The letter under your records and the dust stowing away on my shirttails and the
cold aloneness of the sun through your window. These were not wrong reasons; they were just
reasons. You know you don't have to worry. I can't keep a secret to save
my life, but I'll keep this one
trying to remember yours.
We look better when I sleep. Sometimes you are so old
I barely know you. Laugh lines. A few more scars. Evidence of
someone who let the wolves in your room once. On purpose. But it's you.
Moonlight though, so I know even asleep: this is the age under your bed.
Anyway, you're in your nineties I think. I'm braiding your hair impossibly small,
adding Baby's Breath and calling you Your Majesty. I sing you lullabies,
not because I'm good but because you ask. Then I blink, drop years
like accelerated weight, the body thrown into zero gravity for an hour. You too.

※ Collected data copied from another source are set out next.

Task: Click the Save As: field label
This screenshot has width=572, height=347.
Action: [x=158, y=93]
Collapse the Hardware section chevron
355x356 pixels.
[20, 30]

Beneath us a rickety bridge that smells like summer even in December,
beneath us the trickling stream saying it's actually June,
the fireflies concurring, your pudgy elbows,
my stick-bug legs, the swell of your face,
the blood on my back - things
we both thought we could handle. You mimic the rickets and I
mimic you. We laugh and look better until it's time to go home.
This room is a mess but mine is worse. Yours resembles art.
Mine suggests an inability to let go. Being here doesn't help my case.
Here, your flashlight. One of those slim, metal ones with the trending
bright colored exterior, heavier than expected, batteries dormant down its throat.
Then not. Off. On. Off. I slip it into my bag with: your letters, your camera,
your first three bedside books, your blue shirt more hole than shirt, your glasses.
Broken. (I remember we tried to fix them.) I can't fit the records. Now
no one will listen to them. I wish you were the kind of person to keep a journal.
Selfish me asks why you couldn't let me have that.
Too easy, you might say on a mean day.
Too much, you would say on an honest one.
Nothing else to do here but I sweep through again just in case.
Not an afterthought: I turn on your nightlight before I leave, and for a minute
you return in the lights on your walls.
I keep promises better than secrets. Your body will grow an apple tree
and I will live in its branches, tell you stories. They'll really just be me talking
about my day but how else would you know? I'll tell you other things too:
how they made Pluto lonely like you, how the people we should have loved but never met keep dying,
how some days I hate you because you never learned to talk back. Then I'll read you stories,
which is different from telling. (We talked about this.) You will have to deal with
my Hemingway moods and seventh childhood, but it won't matter. All these have the same end.
In your tree I'll spend hours memorizing constellations with one of your books.
I'll swear to name one for you if I ever have the opportunity.
Before the tree there will only be roots. Seeds and roots. Seeds and roots and bad days,
bad days that are long days made of trying to understand the emptiness to my right.
Give me your hand. But you can't. Won't be able to. I'll understand but sometimes
it will rain and I won't be as grown-up as we both wish I was. Sorry for the screaming.
Sometimes I just can't stand you. My first broken part will come from forgetting small hands
always lose to headstones. The rest won't seem as important - proof you'll still be there
for the big things. Firsts. Lasts. The teeming in-between. And someday apples
falling like hearts where you're sleeping.
This town hates sadness so I stay out of its way. It's fine.
It's all
fine.
Even gone, you're still enough for me.